# Lindberg Monsters



## buzzconroy (Jun 28, 2002)

Found this thread while surfing, interesting pics of models and box art, browse through the entire thread.

Randy

http://www.unrealspawnboard.com/index.php?topic=6966.0


----------



## MadCap Romanian (Oct 29, 2005)

That was pretty kool!


----------



## Moonman27 (Aug 26, 2008)

Thanks for posting that Buzz,been looking for the Satan's Crate original boxart to put behind my built up,don't have the box. The crate is the only one of this series I like,the rest to me are just goofy.


----------



## IanWilkinson (Apr 23, 2010)

Lindberg Monsters??.. never seen any of these kits before!.. all look very interesting!.. the box artwork is fantastic!... what year were these released?.. were they out the same as the Aurora monster kit's?


----------



## buzzconroy (Jun 28, 2002)

The repulsives series 1964, the loonies 1965.

Randy


----------



## deadmanincfan (Mar 11, 2008)

Great thread, Randy! Thanks for sharing some Lindberg history!


----------



## razorwyre1 (Jan 28, 2004)

just checking that everyone knows that the loonies are being re-popped under the "weird-ohs" name. (i want a satan's crate!)


----------



## bizzarobrian (Oct 4, 2009)

buzzconroy said:


> Found this thread while surfing, interesting pics of models and box art, browse through the entire thread.
> 
> Randy
> 
> http://www.unrealspawnboard.com/index.php?topic=6966.0


Thanx Bro! Kool! I never heard of some of these variants.Maybe we didn`t get these in Canada.


----------



## pugknows (May 28, 2002)

Fantastic collection, the colors and designs are a a lot of fun, I have a couple but now I want them all. Thanks Randy.
Rob


----------



## Mark McGovern (Apr 25, 1999)

Only a couple of the "Repulsives" were listed in _Fantastic Plastic_ by Rick Polizzi, so some of these photos were new for me as well. I had one or two of the two-piece monsters back in the day and didn't think much of them then, but the buildups in this thread show that you can indeed make a silk purse out of a sow's ear. I'd seen the one guy's resin recasts on eBay, but felt that the $75 bucks he was asking for the set was too much.

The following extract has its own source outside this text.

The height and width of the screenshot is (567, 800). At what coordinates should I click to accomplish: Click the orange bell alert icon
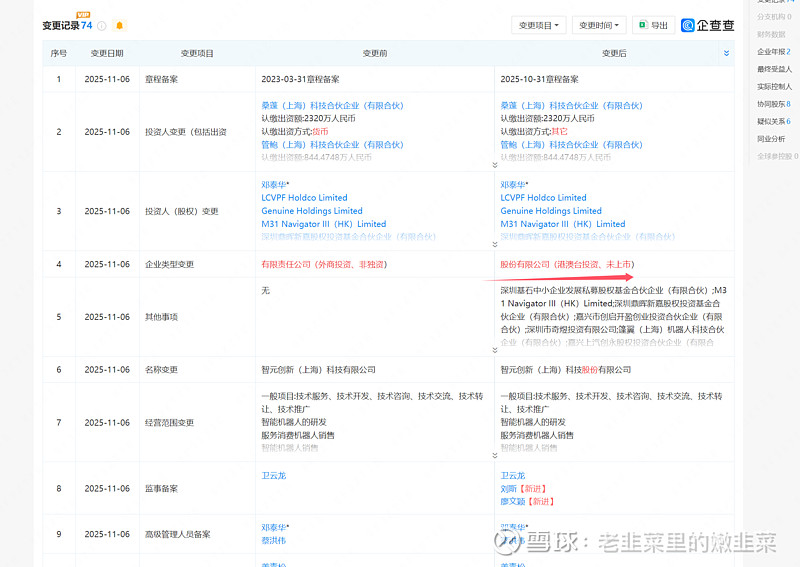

I'm with everybody else in thinking that it's high time for these Lindberg kits to be reissued!


----------



## buzzconroy (Jun 28, 2002)

Yes these were sold in Canada, the entire line, Toy World had them all.
Toy World was a canadian company, most items were over priced, but they did carry the rarer kits.

I like Blurp , I did one a few years back, sold it on ebay, with airbrushing these simple kits do come alive.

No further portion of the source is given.